_STATED PROBLEM A_
In the blog archive below, which two acts does the writer say are still better than Led Zeppelin?

_SELECTED TEXT_
CRAZEDCOMMANDO.COM

Monday, January 31, 2005

Goddamit! Fuck you, Fuck you, Fuck you in the ass!

It turns out we're getting evicted on april 30th 2006 because our goddamned nigger-lover landlord wants our apartment. There's too much anger to write more.

Thursday, January 20, 2005

You know who I hate?

People. Especially the ones who comment anonymously on my website. Go swallow rusty nails, you limp-dick fag-fuckers, or grow a pair, or a brain, and sign your comments. Henceforth unsigned comments are deleted comments.

Monday, January 17, 2005

You fuckers make me sick

Honestly. I'm gone for 3 days and I come back to this? I've lost faith in my viewership, so I think
I'll just write hate articles about everyone I know, just to be safe.


In other news, the only thing gayer than all of you is airport security, and if I wasn't so hopping mad, I'd tell you why.


Furthermore, for those who accuse me of being a maddox rip-off, you should see his second to latest. Clearly, that malicious, mustached man was an idiot the whole time, and we only just now found it out. If you are too stupid to figure out what I'm referencing (likely) here is the link.

For those of you who will come whining to me that he was being sarcastic the whole time, take note:

Elansam (11:41:28 PM): dude...
Elansam (11:41:31 PM): he's being sarcastic
Elansam (11:41:37 PM): he hates Ben Stiller
CrazedCommando (11:41:56 PM): no, that's a subject that even sarcasm isnt enough to hide behind


Tuesday, January 11, 2005

Post-Game Analysis

Well, I'm still alive, and word around the office is that all involved parties had a good laugh at the whole affair. I also hear tell that there is currently forming an Anti-Eli Coalition, but what do I care? Like I said before, I'd rather live in infamy than obscurity, and here I am living out my dream. But that's all there is to say on the matter.

In other news, Led Zeppelin is a good band that I grossly underrated, but AC/DC and Elvis are still better.

You know what I hate? Anti-tobacco lobbyists. But since I ain't got time for jibba-jabba, I won't explain it to you.

Monday, January 10, 2005

Thanks a lot, anonymous poster #2

Your completely true comment, "Fuck this shit. Why are you such a fucking asshole that you have to post this fucking shit online. if you have a problem with anyone take it up with them yourself and dont take the pussy way out and post some stupid shit online, especially if your later just going to claim that its a joke. you are one sorry ass mother fucker if you find it funny to talk shit about some kid you hardly know and are probably just jealous of behind there back. to be honest, ben has a shitload of friends who, unlike you are not afraid to take shit up with people to their face. so just watch it and dont ever talk shit about my friend again, dead serious just watch yourself tomorrow." Has really struck a nerve. Now let me dissect your little diatribe.

_DATASET_
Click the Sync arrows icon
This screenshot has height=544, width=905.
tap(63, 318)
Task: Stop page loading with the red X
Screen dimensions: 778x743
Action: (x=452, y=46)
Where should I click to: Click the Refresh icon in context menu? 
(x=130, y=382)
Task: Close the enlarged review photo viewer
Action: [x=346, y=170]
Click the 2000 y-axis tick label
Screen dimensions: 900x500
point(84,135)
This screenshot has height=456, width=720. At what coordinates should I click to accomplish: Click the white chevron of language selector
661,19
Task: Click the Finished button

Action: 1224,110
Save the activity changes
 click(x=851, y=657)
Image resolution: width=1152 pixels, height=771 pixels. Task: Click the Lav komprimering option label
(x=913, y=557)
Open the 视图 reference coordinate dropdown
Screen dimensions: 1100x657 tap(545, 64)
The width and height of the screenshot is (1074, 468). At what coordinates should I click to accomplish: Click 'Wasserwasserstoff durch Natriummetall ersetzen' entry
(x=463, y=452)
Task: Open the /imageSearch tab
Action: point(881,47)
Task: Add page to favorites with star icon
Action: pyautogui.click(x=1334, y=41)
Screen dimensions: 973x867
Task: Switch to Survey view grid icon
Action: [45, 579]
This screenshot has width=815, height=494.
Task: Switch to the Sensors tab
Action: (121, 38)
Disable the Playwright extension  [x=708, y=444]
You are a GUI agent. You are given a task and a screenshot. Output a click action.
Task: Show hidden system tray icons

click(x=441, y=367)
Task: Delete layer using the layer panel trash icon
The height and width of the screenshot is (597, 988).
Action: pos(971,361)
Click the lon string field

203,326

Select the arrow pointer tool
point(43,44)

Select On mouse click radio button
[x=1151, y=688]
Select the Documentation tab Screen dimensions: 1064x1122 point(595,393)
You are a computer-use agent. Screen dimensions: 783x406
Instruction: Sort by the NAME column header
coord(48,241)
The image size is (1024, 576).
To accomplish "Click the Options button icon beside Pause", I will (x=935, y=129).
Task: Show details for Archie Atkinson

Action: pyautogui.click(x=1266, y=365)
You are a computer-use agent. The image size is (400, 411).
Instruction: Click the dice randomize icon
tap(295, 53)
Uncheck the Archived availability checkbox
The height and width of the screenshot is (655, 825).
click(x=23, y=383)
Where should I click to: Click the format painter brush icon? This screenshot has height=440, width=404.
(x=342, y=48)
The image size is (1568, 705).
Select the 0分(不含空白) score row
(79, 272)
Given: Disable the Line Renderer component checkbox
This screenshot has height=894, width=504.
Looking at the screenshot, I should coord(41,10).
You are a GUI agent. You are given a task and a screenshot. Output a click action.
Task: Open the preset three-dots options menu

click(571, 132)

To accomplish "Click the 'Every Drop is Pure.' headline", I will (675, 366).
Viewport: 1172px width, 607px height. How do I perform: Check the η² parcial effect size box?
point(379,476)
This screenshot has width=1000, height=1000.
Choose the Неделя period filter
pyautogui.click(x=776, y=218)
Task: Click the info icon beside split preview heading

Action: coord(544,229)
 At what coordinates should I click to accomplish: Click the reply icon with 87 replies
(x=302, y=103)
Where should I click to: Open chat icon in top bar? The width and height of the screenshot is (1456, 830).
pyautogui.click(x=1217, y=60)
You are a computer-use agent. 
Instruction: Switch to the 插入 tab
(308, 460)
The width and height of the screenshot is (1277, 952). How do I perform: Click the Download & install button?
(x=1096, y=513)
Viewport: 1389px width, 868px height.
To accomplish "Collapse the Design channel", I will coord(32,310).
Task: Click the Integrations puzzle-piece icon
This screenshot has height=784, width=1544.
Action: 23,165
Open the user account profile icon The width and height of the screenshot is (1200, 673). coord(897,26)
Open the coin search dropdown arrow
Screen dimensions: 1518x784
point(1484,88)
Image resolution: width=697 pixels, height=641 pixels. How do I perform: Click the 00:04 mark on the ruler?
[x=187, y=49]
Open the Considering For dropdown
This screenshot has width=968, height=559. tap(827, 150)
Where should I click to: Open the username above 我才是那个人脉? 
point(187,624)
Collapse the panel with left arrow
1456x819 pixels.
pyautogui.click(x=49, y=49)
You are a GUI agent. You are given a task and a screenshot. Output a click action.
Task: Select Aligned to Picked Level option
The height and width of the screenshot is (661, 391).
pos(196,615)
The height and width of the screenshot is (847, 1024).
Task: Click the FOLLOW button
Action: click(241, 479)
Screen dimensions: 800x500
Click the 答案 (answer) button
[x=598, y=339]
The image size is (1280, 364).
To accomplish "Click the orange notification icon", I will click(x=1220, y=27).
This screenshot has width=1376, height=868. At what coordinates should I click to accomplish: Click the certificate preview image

_STATED PROBLEM B_
Arrange the entries from the line containing "Task: Click the Integrations" through the line containing "pyautogui.click(x=49, y=49)" as a JSON list of strings, one string per line, with blank lines omitted.

_FINISHED ANSWER A_
AC/DC and Elvis

_FINISHED ANSWER B_
[
  "Task: Click the Integrations puzzle-piece icon",
  "This screenshot has height=784, width=1544.",
  "Action: 23,165",
  "Open the user account profile icon The width and height of the screenshot is (1200, 673). coord(897,26)",
  "Open the coin search dropdown arrow",
  "Screen dimensions: 1518x784",
  "point(1484,88)",
  "Image resolution: width=697 pixels, height=641 pixels. How do I perform: Click the 00:04 mark on the ruler?",
  "[x=187, y=49]",
  "Open the Considering For dropdown",
  "This screenshot has width=968, height=559. tap(827, 150)",
  "Where should I click to: Open the username above 我才是那个人脉? ",
  "point(187,624)",
  "Collapse the panel with left arrow",
  "1456x819 pixels.",
  "pyautogui.click(x=49, y=49)"
]